Tomemos mais um aspecto abordado pelo filme, aqui em uma leitura absolutamente livre, aspectos de nossas próprias associações e com algum spoiler contido nela. Nossa protagonista levada da vida no auge de suas conquistas, não pode se conformar com tal fato, sua vida cheia de promessas é interrompida pelo ato criminoso. Avista o Paraíso, mas a ele não pode se dirigir, pelo apego a tudo que deixou para trás. E veremos ela tomar emprestado um corpo para realizar o beijo tão sonhado, o amor da adolescente que sonha um mundo encantado pela paixão. Realizado o beijo, ela poderá partir, despedir-se dos pais, depois de existir na dor de sua mãe, essa era outra falta que a impedia de prosseguir. Podemos aqui encarar simbolicamente essa morte como ligada a passagem característica de toda adolescência, onde os pais perdem a(o) filha(o) bebê, deixando-os prosseguirem sua viagem rumo à vida adulta, à autonomia de ações, ao desconhecido que é a vida e a sua própria sexualidade. Sua mãe finalmente entra em seu quarto e chora a ausência, percebe a falta, o luto, a ida da filha. Essa é uma tarefa que sem acidentes ou crimes todos os pais e mães terão que realizar em algum momento, chorar a partida para a vida adulta de seus filhos. No caso do filme a partida da filha para o paraíso. Recado sutil de que caminhar pela vida é sempre um caminhar para a morte, essa que está sempre a assombrar-nos, e como no filme, muitas vezes de forma inesperada.
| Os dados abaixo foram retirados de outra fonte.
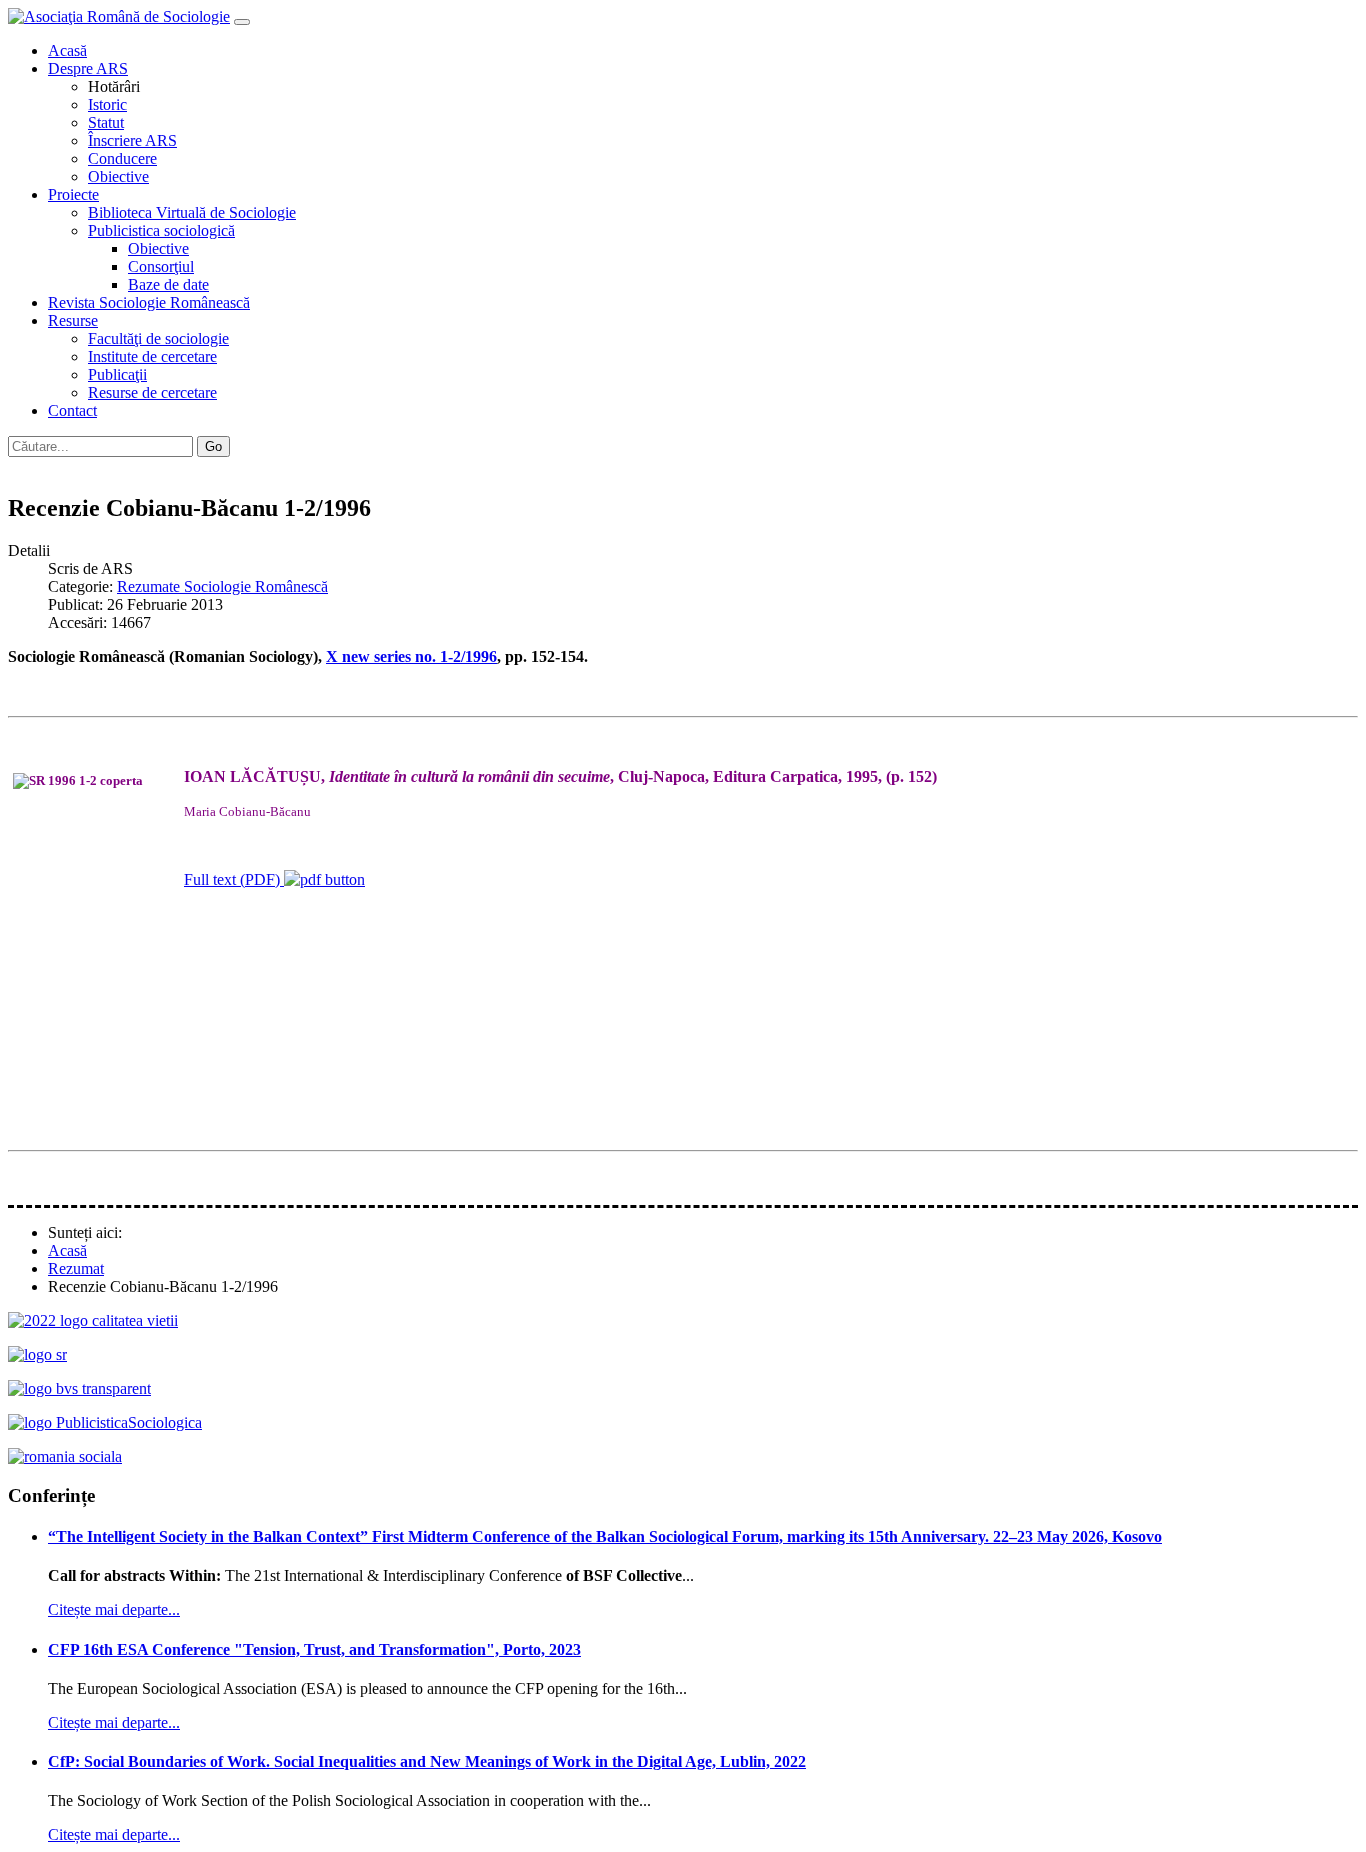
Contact (72, 410)
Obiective (118, 176)
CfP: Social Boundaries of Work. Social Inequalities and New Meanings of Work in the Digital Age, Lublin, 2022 (427, 1761)
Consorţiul (161, 266)
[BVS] (79, 1388)
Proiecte (73, 194)
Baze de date (168, 284)
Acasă (67, 50)
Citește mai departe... (114, 1609)
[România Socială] (65, 1456)
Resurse (73, 320)
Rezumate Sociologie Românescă (222, 586)
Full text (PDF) (234, 879)
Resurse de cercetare (152, 392)
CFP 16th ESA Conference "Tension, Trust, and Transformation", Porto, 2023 (314, 1649)
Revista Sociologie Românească (149, 302)
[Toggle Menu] (242, 22)
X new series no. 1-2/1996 (411, 656)
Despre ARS (88, 68)
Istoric (107, 104)
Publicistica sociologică (161, 230)
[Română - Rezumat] (18, 465)
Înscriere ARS (132, 140)
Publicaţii (117, 374)
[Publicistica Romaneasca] (105, 1422)
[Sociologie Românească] (37, 1354)
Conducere (122, 158)
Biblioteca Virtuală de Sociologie (192, 212)
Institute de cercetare (152, 356)
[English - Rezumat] (38, 465)
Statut (106, 122)
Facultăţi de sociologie (158, 338)
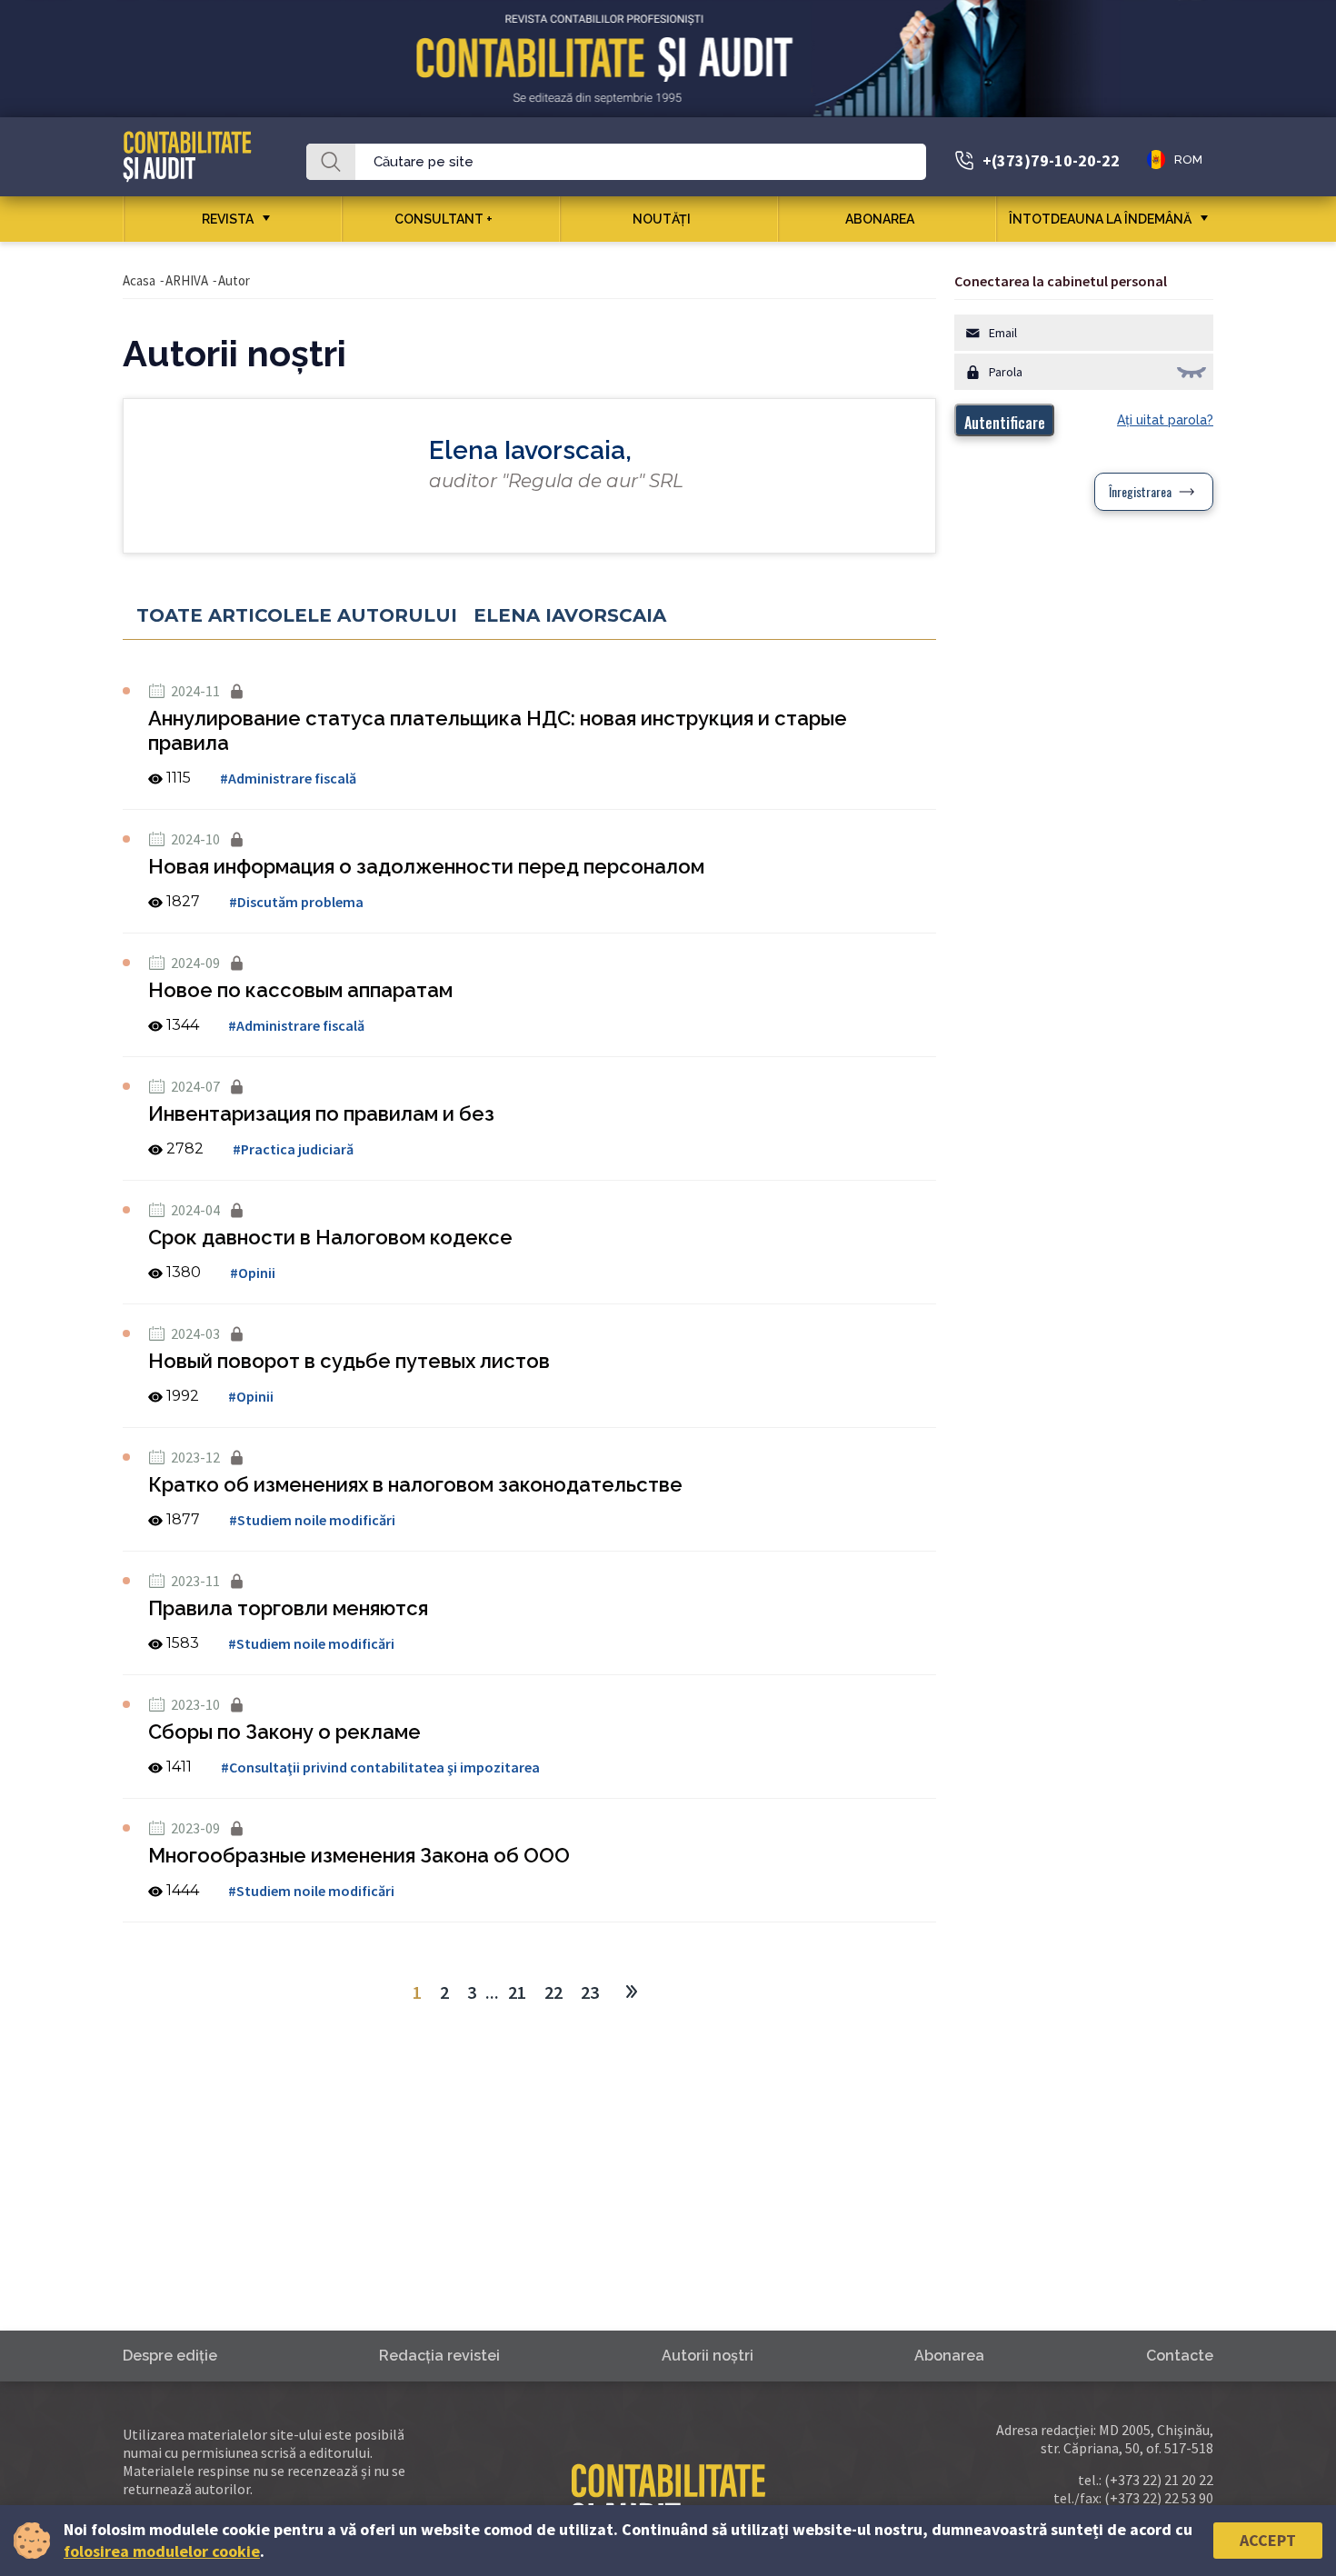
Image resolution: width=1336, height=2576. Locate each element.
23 (590, 1992)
É realmente um filme muito belo, as imagens nele construídas são convites ao abandono às mais complexas sensações. Vida bela, vida que assusta, segurança e ameaça, tarefas pelas quais nenhum de nós passará incólume, quer no lugar de filhos, quer no lugar de pais. Entre o Paraíso e o Limbo das nossas pulsões, caminhamos, conquistamos, ganhamos e perdemos, sem sabermos nosso prazo, nossa data de validade.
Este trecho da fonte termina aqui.